§ **Instructions to follow**:
Exact reproduction is required for the lines below starting at the line with "This screenshot has" and ending at the line with "Click the Smoke generation ability label", both included. No other lines, and no pictures.

##### Working data #####

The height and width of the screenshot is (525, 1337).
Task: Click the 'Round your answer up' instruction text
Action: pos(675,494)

#####
##### Working data #####

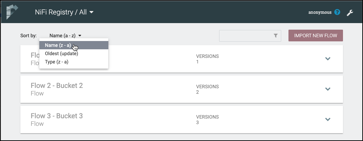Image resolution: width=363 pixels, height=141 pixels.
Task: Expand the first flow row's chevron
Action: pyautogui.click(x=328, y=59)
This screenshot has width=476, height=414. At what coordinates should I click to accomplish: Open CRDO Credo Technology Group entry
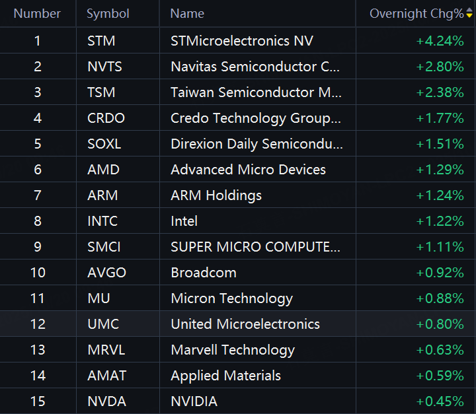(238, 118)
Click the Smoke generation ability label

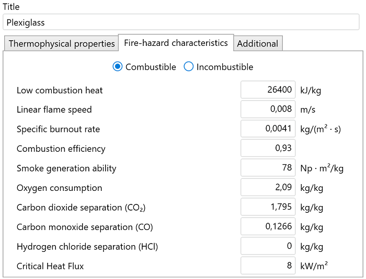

#####
##### Working data #####

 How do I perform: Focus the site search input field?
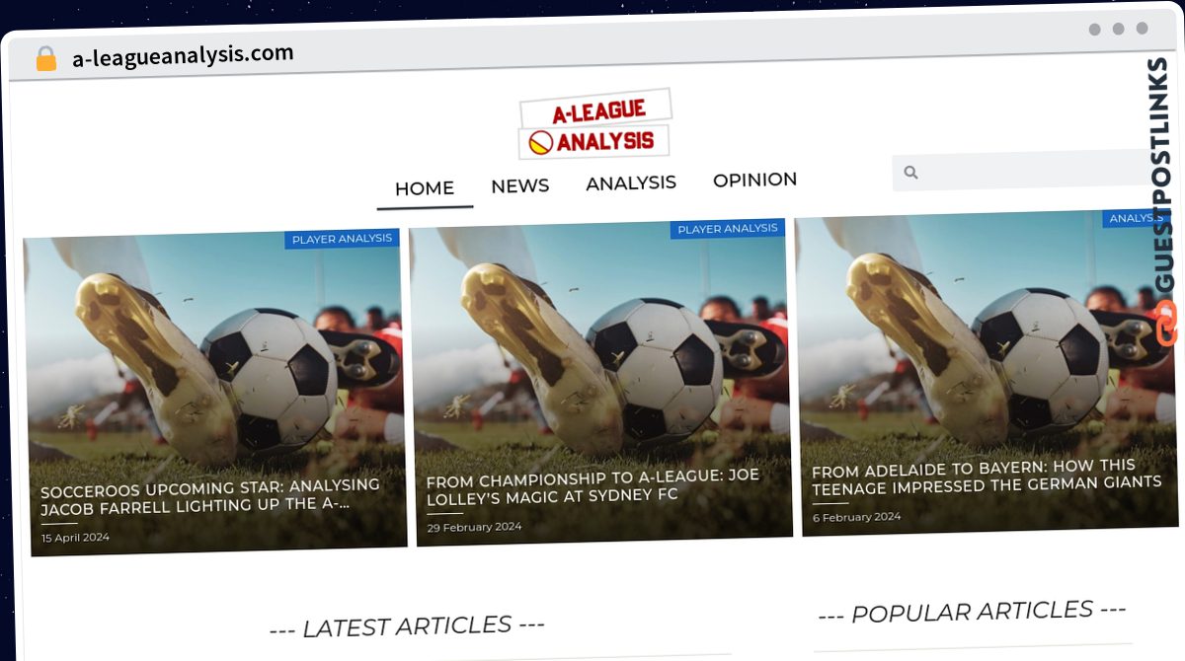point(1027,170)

#####

§ **Output of the exercise**:
This screenshot has width=476, height=414. At what coordinates should I click to accomplish: Open CRDO Credo Technology Group entry
(238, 118)
Click the Smoke generation ability label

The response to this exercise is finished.